▶ [Task set]:
- A) In the court excerpt about the collapsed walk-way, reproduce everything from "Defendant having been" down to "of the walk-way.".
- B) In the court excerpt about the collapsed walk-way, how long before the collapse did the automobile incident described in the sixth plea occur?

▶ [Page]:
────

The first count of the declaration alleges certain specific acts of common law negligence in the construction and maintenance of the foot-walk, such as inadequate construction, improper upkeep and maintenance, lack of proper inspection, failure to barricade, and failure to post "load limit" signs.

The second count alleges that said walk-way in its improperly designed and weakened condition "was such a menace as to constitute a nuisance, and that said nuisance was created by the habitually negligent and wanton operation, supervision and maintenance of said sidewalk and walk-way, in that defendant knew, or by the exercise of reasonable diligence and ordinary care, should have known, that such sidewalk and walk-way was being maintained and allowed to carry pedestrian traffic while in such an unsafe and extremely dangerous condition; and notwithstanding such facts, the defendant failed and refused to abate such nuisance, but on the contrary, permitted and invited the pedestrian public, including plaintiff, to use said walk-way and sidewalk in its unsafe and extremely perilous and dangerous condition * * *".

Defendant having been ordered to plead its real defense, filed ten pleas, of which only the following are now relevant.

"1. A plea of not guilty.

"2. A denial that defendant created or maintained a nuisance at the place alleged in the declaration.

"4. A denial that defendant had either actual or constructive notice of any defect in the walk-way in question.

"5. That no negligence on the part of the defendant was the proximate cause of plaintiff's injury.

"6. That the proximate cause of plaintiff's injuries was the negligence of one Ralph Underwood, who lost control of his automobile and ran the same across and over the walk-way in question, thereby damaging the walk-way and rendering it unsafe and dangerous, this incident occurring less than thirty minutes before the collapse of the walk-way.

────

▶ [Records shown]:
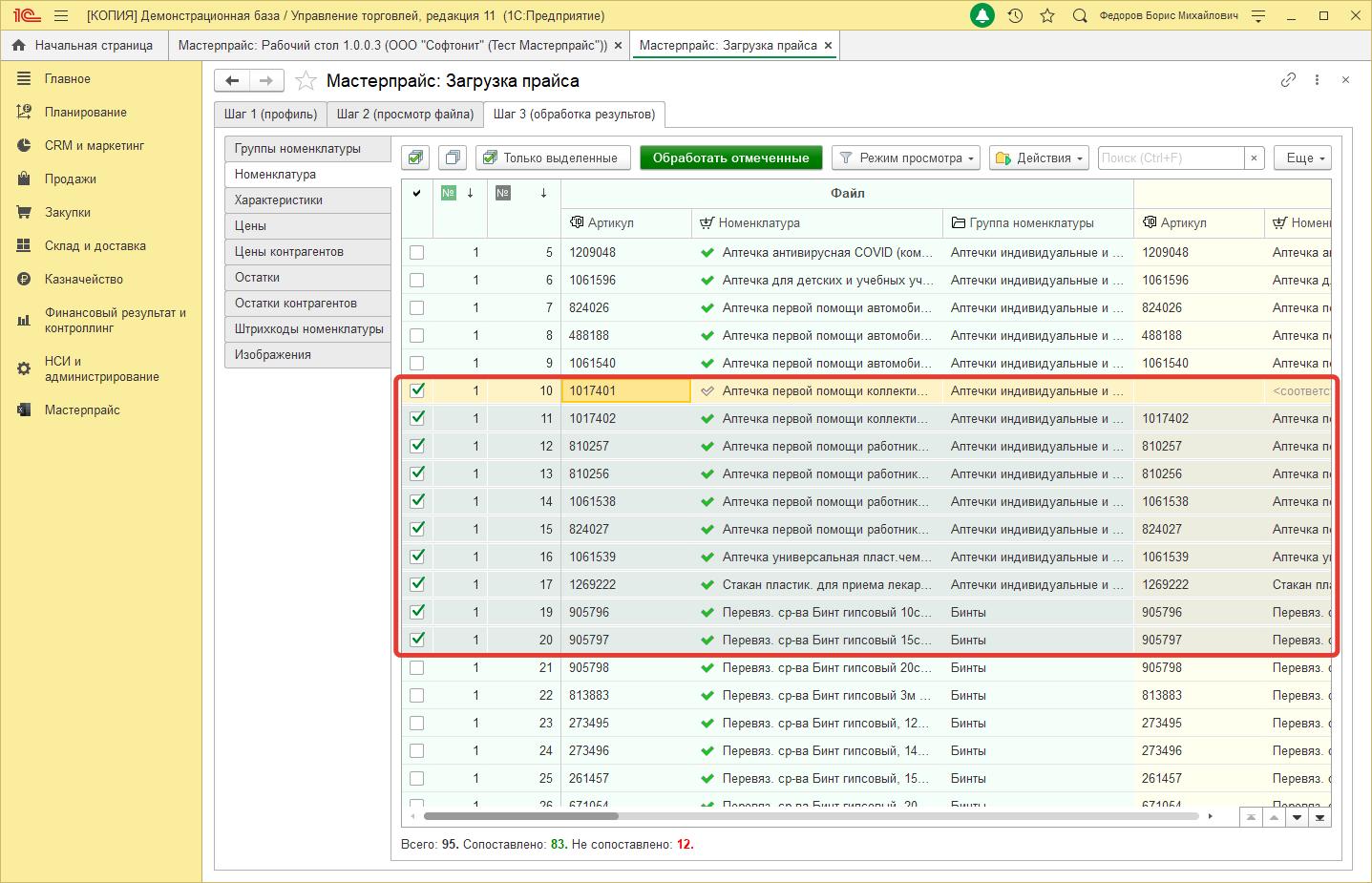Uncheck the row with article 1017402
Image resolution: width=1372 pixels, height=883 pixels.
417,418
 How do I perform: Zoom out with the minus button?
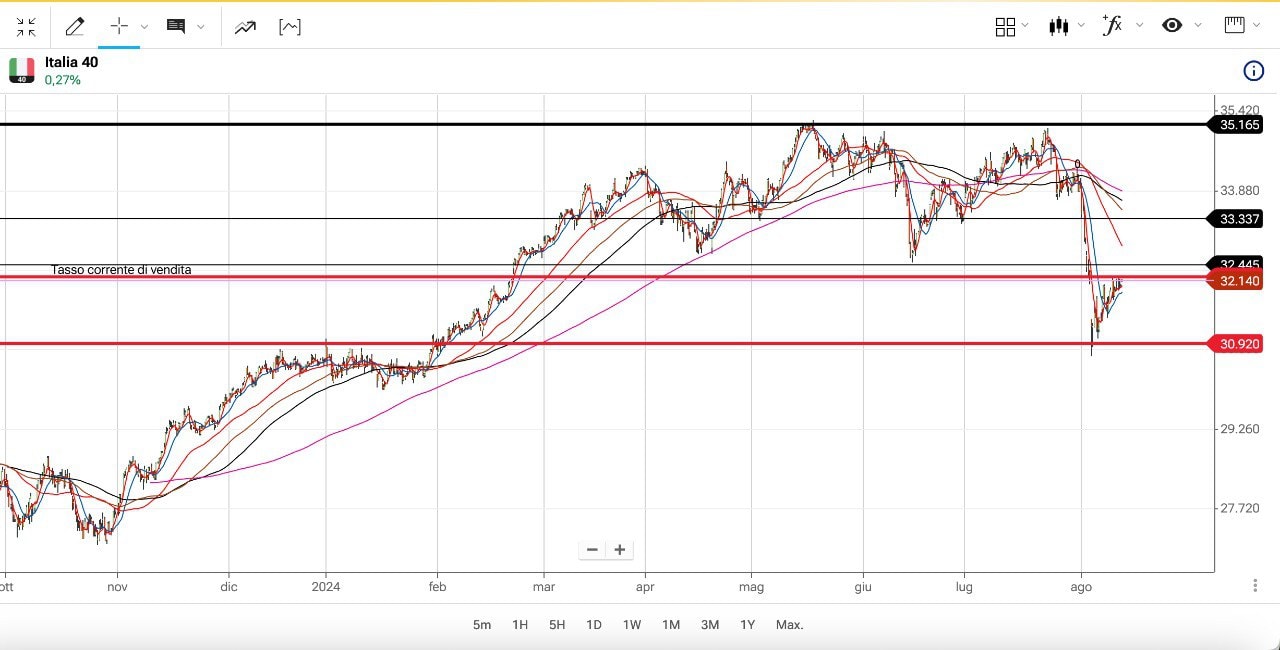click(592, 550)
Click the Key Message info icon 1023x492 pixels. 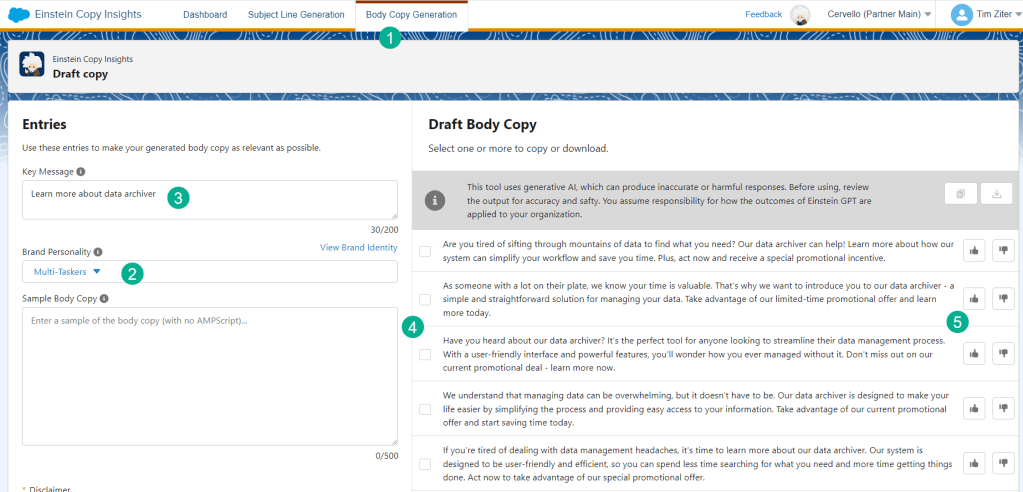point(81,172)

────

▶ [Outputs by task]:
- A)
Defendant having been ordered to plead its real defense, filed ten pleas, of which only the following are now relevant.

"1. A plea of not guilty.

"2. A denial that defendant created or maintained a nuisance at the place alleged in the declaration.

"4. A denial that defendant had either actual or constructive notice of any defect in the walk-way in question.

"5. That no negligence on the part of the defendant was the proximate cause of plaintiff's injury.

"6. That the proximate cause of plaintiff's injuries was the negligence of one Ralph Underwood, who lost control of his automobile and ran the same across and over the walk-way in question, thereby damaging the walk-way and rendering it unsafe and dangerous, this incident occurring less than thirty minutes before the collapse of the walk-way.

- B) Less than thirty minutes before the collapse.